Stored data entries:
════════════════
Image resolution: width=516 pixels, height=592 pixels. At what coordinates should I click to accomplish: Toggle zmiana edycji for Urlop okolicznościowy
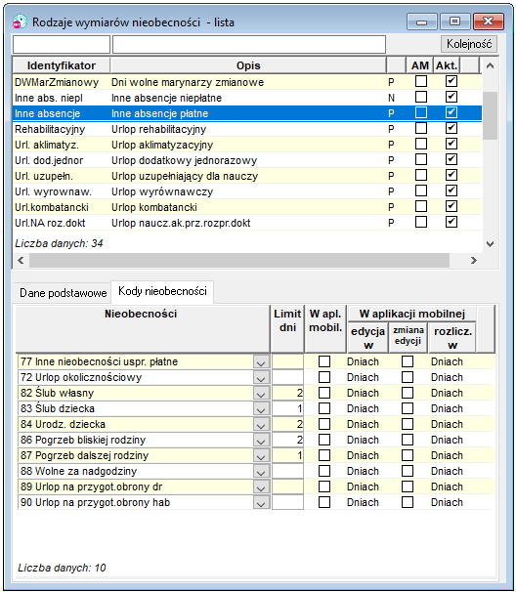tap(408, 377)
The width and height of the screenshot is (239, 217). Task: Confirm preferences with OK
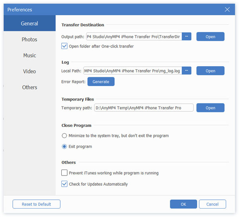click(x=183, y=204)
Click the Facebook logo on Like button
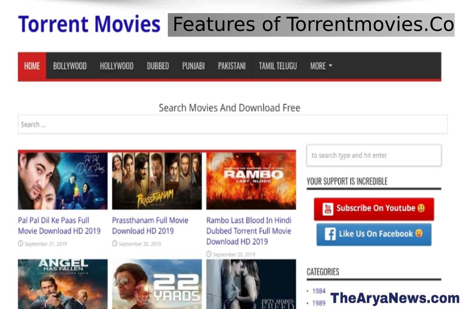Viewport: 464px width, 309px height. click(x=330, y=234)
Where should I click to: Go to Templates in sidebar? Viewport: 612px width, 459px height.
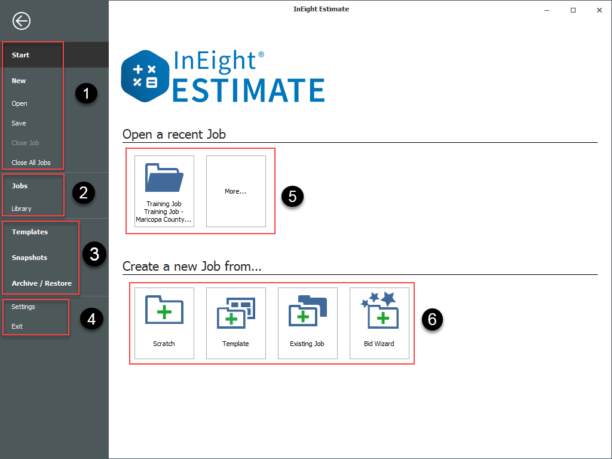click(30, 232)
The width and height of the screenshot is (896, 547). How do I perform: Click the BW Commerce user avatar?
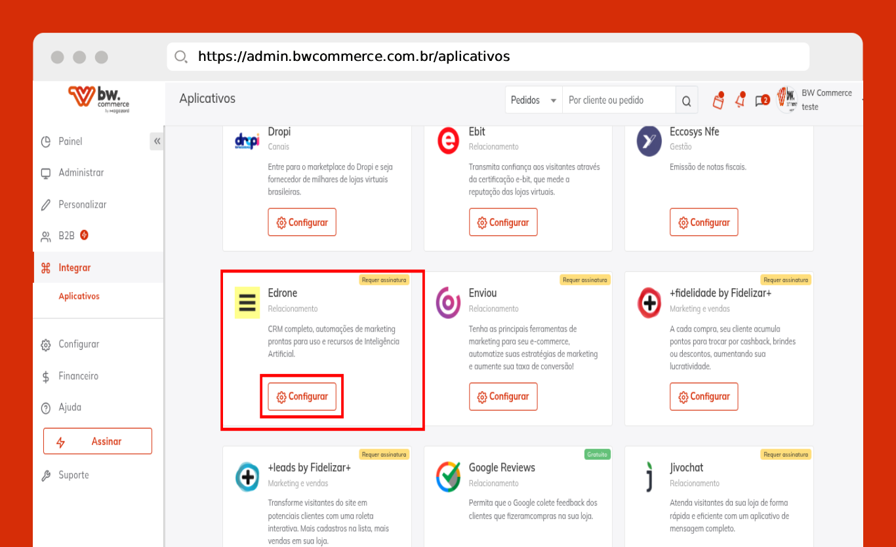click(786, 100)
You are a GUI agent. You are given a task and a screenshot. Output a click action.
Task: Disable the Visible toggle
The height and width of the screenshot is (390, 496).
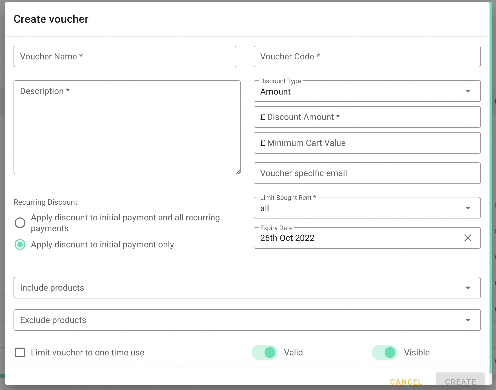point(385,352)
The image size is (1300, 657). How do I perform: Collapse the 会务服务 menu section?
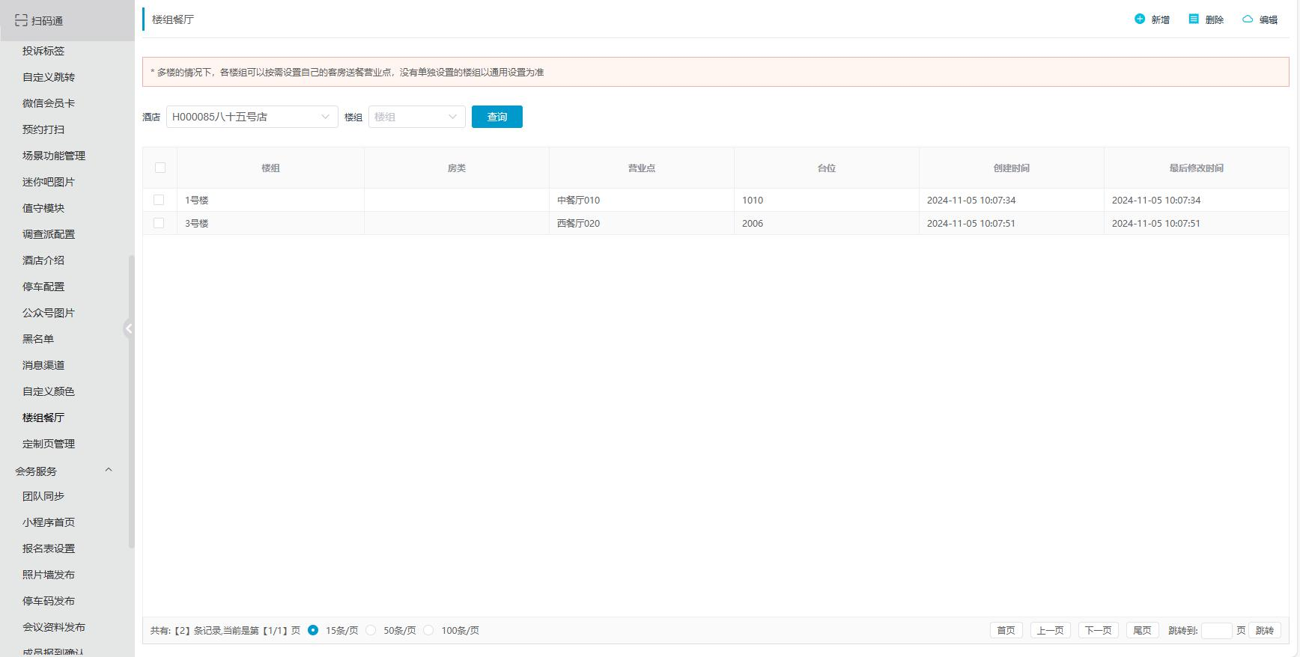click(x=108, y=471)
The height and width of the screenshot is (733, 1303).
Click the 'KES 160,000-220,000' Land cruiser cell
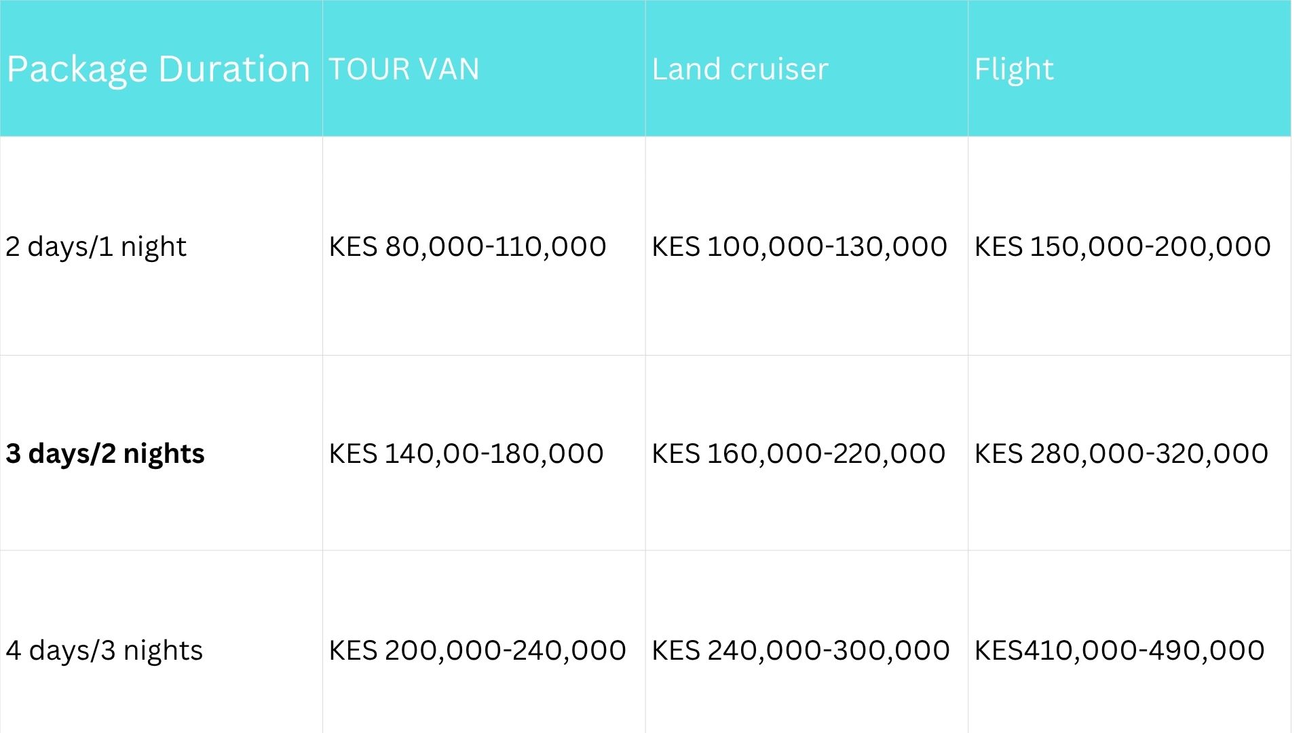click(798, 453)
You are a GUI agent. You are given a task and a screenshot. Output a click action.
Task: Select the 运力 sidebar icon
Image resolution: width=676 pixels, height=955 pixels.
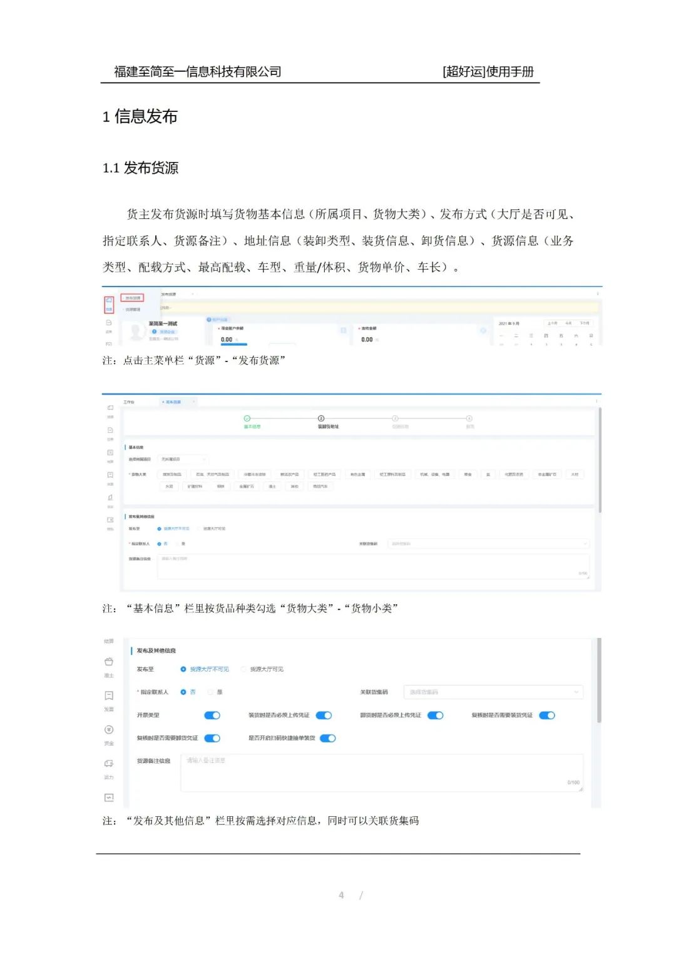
════════════════
> PROMPT
Copy out the records above in full, exactly as written, but not the pictures.

> YOUR RESPONSE
Image resolution: width=516 pixels, height=592 pixels. At what coordinates should I click to accomplish: Toggle zmiana edycji for Urlop okolicznościowy
tap(408, 377)
The width and height of the screenshot is (239, 217). Task: Confirm preferences with OK
click(x=183, y=204)
Click the Facebook logo on Like button
Viewport: 464px width, 309px height. click(x=330, y=234)
Where should I click to: Go to Templates in sidebar? Viewport: 612px width, 459px height.
click(30, 232)
The width and height of the screenshot is (896, 547). How do I perform: Click the BW Commerce user avatar?
click(786, 100)
You are a GUI agent. You are given a task and a screenshot. Output a click action.
Task: Disable the Visible toggle
The height and width of the screenshot is (390, 496).
point(385,352)
The image size is (1300, 657). How do I perform: Collapse the 会务服务 menu section?
click(x=108, y=471)
The height and width of the screenshot is (733, 1303).
Click the 'KES 160,000-220,000' Land cruiser cell
click(798, 453)
You are a GUI agent. You are given a task and a screenshot. Output a click action.
Task: Select the 运力 sidebar icon
Image resolution: width=676 pixels, height=955 pixels.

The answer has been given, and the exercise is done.